== Lesetext ==
Evers, Tilman (Hrsg.): Chancen des Föderalismus in Deutschland und Europa, 227 S., Nomos, Baden-Baden 1994.
Der Sammelband gibt die Beiträge einer Tagung über die Chancen des Föderalismus in Deutschland und Europa wider. Der erste Teil thematisiert die politischen Vor- und Nachteile des Föderalismus. Ähnlich wie Klaus Schubert und Tilman Evers rechnet Michael Bothe aus historischer Perspektive zu den desintegrativen Elementen föderalistischer Regierungssysteme die gewachsene Identität von Gruppen und Verbänden sowie das Beharrungsvermögen historischer Räume, zu den integrativen Faktoren dagegen den Wunsch, an einem großen Markt zu partizipieren, die militärische Verteidigung zu erleichtern, historische Einheiten wiederherzustellen sowie hegemoniale Bestrebungen von Gruppen und Verbänden. Systematisch spreche für den Föderalismus die Effizienz einer Dezentralisierung der Kompetenzen und Entscheidungen, die Erhaltung der historischen Vielfalt und Eigenart, der Minderheitenschutz und die erweiterte demokratische Partizipation, das Prinzip der Subsidiarität und die Sicherung der Freiheit durch die Eindämmung der Staatsgewalt. Demgegenüber würde die Kritik am Föderalismus die Effizienz und die demokratische, vereinheitlichende Wirkung des Zentralstaates hervorheben. Angesichts dieser widersprüchlichen Befunde käme es auf die historischen Rahmenbedingungen und die Problemlagen an, die über die Effektivität von Föderalismus oder Zentralismus entscheiden würden.
===
Arbeitsauftrag 1:
Wiederholen Sie aus den Datensätzen wortgetreu die Zeilen ab der Zeile mit „Viewport: 760px width, 980px“ bis einschließlich der Zeile mit „The image size is (1512, 784). 394,241“.
Die Datensätze stehen in keinerlei Zusammenhang mit dem Lesetext.
== Datensatz ==
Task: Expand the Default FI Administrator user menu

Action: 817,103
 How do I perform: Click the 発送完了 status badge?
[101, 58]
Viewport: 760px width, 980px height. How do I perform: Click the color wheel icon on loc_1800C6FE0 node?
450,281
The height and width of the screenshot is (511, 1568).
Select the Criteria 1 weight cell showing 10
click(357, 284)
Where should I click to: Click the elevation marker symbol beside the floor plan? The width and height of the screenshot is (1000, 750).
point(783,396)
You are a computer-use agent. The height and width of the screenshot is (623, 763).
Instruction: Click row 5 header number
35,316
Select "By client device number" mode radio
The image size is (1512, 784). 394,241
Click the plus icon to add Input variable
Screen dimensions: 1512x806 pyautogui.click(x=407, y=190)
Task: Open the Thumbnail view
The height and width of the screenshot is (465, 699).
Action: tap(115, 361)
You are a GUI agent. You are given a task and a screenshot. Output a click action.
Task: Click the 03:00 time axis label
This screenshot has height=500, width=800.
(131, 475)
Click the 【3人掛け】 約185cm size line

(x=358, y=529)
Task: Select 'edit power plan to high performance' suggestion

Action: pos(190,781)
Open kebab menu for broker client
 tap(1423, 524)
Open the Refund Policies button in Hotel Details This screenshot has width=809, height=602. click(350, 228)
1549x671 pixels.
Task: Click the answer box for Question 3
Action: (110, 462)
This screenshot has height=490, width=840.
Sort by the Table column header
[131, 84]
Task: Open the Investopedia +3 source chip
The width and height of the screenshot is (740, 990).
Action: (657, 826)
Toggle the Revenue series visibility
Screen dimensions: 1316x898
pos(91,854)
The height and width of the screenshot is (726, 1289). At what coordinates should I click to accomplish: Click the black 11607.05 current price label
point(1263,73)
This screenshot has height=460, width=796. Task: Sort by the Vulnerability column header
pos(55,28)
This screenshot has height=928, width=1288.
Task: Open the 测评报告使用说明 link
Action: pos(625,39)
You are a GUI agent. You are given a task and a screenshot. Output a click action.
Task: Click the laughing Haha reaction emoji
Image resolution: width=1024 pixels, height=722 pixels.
===
Arbeitsauftrag 2:
Geben Sie den Absatz des Lesetexts, der mit „Der Sammelband gibt die Beiträge“ beginnt, in Stichpunkten verkürzt wieder und behalten Sie dabei seine wesentlichen Aussagen bei.

Musterlösung 1:
Viewport: 760px width, 980px height. How do I perform: Click the color wheel icon on loc_1800C6FE0 node?
450,281
The height and width of the screenshot is (511, 1568).
Select the Criteria 1 weight cell showing 10
click(357, 284)
Where should I click to: Click the elevation marker symbol beside the floor plan? The width and height of the screenshot is (1000, 750).
point(783,396)
You are a computer-use agent. The height and width of the screenshot is (623, 763).
Instruction: Click row 5 header number
35,316
Select "By client device number" mode radio
The image size is (1512, 784). 394,241

Musterlösung 2:
- Der Sammelband enthält die Beiträge einer Tagung über die Chancen des Föderalismus in Deutschland und Europa. Sein erster Teil behandelt die politischen Vor- und Nachteile des Föderalismus.
- Michael Bothe sieht, ähnlich wie Klaus Schubert und Tilman Evers, aus historischer Perspektive folgende Faktoren:
  - desintegrativ: die gewachsene Identität von Gruppen und Verbänden sowie das Beharrungsvermögen historischer Räume
  - integrativ: der Wunsch nach Teilhabe an einem großen Markt, leichtere militärische Verteidigung, die Wiederherstellung historischer Einheiten sowie hegemoniale Bestrebungen von Gruppen und Verbänden
- Systematische Argumente für den Föderalismus:
  - effiziente Dezentralisierung von Kompetenzen und Entscheidungen
  - Erhalt historischer Vielfalt und Eigenart
  - Minderheitenschutz und erweiterte demokratische Partizipation
  - Subsidiaritätsprinzip
  - Sicherung der Freiheit durch Eindämmung der Staatsgewalt
- Kritiker betonen die Effizienz und die demokratische, vereinheitlichende Wirkung des Zentralstaates.
- Wegen dieser widersprüchlichen Befunde hängt die Effektivität von Föderalismus oder Zentralismus von den historischen Rahmenbedingungen und Problemlagen ab.